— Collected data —
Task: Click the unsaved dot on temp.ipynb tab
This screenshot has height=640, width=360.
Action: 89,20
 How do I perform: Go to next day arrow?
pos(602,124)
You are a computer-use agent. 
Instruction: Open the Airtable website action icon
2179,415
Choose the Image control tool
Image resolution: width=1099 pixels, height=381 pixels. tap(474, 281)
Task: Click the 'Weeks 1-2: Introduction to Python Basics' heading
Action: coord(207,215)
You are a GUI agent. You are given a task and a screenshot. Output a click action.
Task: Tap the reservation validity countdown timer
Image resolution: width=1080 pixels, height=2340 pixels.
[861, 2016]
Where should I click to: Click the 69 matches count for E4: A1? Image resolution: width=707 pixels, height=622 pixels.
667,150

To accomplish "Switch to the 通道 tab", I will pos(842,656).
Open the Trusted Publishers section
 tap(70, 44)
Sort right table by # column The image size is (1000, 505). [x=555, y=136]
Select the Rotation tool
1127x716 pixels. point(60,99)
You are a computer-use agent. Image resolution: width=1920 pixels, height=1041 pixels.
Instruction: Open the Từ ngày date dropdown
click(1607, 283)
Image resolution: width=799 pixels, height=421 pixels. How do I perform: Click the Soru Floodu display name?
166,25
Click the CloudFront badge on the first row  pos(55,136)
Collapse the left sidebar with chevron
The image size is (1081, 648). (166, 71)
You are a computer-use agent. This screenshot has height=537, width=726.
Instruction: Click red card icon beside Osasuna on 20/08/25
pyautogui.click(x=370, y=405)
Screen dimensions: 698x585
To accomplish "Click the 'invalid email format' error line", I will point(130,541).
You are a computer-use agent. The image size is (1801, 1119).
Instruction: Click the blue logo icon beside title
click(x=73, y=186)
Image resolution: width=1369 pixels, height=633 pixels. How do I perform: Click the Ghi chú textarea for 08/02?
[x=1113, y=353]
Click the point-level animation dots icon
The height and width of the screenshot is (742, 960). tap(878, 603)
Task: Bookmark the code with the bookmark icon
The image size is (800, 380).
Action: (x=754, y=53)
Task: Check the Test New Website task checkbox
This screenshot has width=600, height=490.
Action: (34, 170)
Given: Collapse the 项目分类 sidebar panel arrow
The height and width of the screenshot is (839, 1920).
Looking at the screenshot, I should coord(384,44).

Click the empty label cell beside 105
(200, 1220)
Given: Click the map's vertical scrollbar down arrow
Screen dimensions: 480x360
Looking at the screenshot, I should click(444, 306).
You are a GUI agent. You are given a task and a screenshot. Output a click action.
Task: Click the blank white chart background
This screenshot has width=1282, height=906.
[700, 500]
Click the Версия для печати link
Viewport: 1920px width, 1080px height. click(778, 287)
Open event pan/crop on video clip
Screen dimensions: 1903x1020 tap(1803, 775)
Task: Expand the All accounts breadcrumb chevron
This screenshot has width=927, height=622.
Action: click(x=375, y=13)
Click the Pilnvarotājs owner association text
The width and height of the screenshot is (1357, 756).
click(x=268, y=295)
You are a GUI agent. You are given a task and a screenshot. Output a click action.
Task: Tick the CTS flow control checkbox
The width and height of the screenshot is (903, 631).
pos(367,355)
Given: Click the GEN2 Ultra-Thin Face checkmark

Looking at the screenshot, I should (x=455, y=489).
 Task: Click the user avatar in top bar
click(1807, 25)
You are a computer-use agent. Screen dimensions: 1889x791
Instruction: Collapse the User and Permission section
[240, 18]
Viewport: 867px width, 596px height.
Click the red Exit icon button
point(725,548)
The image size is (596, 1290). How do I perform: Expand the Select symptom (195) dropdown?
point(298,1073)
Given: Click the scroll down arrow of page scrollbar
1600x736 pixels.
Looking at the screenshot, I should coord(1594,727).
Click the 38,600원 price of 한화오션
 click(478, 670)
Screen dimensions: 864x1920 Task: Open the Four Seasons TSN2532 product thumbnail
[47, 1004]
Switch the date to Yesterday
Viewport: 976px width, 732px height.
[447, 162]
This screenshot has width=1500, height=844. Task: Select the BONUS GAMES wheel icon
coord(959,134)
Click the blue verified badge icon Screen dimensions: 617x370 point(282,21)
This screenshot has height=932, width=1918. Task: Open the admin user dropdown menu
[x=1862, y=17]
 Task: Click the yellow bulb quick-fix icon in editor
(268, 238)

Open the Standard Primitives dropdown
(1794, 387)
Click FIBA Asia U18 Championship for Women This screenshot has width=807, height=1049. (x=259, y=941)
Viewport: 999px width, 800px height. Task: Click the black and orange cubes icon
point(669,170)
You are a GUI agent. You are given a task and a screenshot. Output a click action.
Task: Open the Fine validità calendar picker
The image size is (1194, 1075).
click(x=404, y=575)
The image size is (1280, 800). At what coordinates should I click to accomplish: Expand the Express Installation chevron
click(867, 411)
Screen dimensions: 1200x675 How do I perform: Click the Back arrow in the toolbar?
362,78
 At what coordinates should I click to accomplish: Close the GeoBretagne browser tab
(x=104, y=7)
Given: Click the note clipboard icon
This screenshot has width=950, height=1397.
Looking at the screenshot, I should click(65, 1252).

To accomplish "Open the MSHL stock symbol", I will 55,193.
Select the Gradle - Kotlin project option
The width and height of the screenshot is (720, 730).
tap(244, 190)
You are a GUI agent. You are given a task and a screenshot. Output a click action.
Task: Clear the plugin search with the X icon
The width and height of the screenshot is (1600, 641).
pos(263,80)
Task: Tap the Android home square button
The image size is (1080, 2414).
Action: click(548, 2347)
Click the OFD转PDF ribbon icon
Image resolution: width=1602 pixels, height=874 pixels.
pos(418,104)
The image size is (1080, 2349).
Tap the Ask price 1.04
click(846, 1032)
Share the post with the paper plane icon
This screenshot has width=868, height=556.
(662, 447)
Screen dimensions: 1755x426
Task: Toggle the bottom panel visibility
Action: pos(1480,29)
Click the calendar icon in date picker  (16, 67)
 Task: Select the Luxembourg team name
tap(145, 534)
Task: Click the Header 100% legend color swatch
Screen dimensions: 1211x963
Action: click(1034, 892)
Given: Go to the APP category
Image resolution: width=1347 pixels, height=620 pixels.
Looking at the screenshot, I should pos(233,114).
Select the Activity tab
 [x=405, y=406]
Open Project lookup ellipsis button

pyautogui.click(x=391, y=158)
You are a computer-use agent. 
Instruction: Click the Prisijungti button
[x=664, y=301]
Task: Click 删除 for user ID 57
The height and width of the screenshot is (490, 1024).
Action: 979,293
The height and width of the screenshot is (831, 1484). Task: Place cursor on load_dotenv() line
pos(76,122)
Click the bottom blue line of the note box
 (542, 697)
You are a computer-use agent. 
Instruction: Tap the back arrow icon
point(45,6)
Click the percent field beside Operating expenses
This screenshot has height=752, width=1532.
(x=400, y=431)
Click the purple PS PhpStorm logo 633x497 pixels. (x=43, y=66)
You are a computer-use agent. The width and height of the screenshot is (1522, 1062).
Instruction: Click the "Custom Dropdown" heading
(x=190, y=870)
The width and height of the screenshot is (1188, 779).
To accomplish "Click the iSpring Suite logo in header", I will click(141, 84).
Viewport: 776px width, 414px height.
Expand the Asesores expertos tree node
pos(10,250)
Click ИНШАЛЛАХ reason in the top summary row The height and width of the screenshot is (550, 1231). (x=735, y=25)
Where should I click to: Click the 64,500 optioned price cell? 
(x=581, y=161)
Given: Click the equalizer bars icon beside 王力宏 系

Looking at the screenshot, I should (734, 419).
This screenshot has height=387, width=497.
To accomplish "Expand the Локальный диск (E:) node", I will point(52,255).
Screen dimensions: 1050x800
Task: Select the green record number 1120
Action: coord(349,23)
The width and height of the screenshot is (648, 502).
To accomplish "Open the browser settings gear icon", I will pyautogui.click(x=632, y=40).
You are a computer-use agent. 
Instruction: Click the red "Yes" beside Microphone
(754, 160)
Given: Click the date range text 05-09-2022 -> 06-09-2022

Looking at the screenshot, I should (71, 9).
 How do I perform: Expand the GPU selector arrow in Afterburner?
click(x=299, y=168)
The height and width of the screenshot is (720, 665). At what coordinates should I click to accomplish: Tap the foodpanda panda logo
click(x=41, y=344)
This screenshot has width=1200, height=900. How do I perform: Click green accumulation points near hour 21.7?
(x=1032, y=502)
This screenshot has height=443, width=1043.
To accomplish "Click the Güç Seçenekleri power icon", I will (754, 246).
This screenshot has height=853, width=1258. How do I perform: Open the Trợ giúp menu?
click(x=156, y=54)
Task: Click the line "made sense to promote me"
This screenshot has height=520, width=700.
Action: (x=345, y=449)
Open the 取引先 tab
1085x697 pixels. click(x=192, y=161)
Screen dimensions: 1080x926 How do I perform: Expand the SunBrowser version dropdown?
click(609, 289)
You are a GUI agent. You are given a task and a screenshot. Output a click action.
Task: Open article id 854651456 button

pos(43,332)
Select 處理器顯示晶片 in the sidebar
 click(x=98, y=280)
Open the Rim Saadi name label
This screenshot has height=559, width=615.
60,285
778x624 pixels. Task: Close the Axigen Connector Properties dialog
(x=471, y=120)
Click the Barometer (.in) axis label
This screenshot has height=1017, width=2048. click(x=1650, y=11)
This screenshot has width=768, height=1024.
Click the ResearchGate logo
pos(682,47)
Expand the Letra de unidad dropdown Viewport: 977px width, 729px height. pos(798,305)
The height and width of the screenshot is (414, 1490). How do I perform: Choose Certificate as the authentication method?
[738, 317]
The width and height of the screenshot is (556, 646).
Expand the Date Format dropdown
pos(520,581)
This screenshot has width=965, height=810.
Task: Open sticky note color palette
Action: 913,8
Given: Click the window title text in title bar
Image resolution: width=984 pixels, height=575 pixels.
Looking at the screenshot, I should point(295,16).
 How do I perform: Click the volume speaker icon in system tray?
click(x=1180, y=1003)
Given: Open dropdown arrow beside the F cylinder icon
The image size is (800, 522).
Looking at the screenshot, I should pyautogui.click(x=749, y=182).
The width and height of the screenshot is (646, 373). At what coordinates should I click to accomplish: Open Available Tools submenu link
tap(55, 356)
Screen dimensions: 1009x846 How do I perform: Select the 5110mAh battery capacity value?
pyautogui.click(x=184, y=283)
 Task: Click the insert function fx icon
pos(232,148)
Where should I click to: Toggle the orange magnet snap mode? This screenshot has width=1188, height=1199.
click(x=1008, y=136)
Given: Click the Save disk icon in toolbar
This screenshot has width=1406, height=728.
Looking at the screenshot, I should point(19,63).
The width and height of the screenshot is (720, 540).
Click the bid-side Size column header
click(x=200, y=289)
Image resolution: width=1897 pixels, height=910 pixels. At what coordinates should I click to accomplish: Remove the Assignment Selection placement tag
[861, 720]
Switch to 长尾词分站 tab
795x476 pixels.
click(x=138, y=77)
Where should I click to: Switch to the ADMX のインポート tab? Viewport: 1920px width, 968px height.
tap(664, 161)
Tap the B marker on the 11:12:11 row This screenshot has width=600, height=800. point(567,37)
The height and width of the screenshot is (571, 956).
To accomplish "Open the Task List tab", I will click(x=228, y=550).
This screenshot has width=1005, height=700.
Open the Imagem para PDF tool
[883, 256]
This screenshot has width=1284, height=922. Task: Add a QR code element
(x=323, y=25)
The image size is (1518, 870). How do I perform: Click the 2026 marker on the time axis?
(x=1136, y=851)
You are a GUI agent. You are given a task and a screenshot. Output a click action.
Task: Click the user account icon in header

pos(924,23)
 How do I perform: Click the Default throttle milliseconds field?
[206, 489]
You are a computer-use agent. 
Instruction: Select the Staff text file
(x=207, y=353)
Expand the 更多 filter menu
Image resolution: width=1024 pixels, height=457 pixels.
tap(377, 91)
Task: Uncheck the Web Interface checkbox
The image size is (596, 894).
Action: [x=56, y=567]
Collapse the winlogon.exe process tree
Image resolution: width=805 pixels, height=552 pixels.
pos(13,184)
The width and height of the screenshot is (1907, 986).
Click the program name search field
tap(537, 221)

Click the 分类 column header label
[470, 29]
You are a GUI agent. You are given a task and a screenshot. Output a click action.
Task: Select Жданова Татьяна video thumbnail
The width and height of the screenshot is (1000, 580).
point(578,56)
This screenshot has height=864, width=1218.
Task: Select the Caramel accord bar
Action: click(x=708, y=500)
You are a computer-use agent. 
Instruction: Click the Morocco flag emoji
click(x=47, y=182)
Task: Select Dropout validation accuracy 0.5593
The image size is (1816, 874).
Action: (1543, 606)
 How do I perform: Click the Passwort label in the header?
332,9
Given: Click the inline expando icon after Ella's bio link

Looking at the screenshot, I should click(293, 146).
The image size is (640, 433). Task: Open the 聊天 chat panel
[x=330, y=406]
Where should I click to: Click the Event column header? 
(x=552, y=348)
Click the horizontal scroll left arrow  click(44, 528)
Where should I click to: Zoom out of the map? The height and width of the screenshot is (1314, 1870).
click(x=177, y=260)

— Problem —
Scan the data above and copy each line containing the word "checkbox".

— Response to this task —
Task: Check the Test New Website task checkbox
Task: Tick the CTS flow control checkbox
Task: Uncheck the Web Interface checkbox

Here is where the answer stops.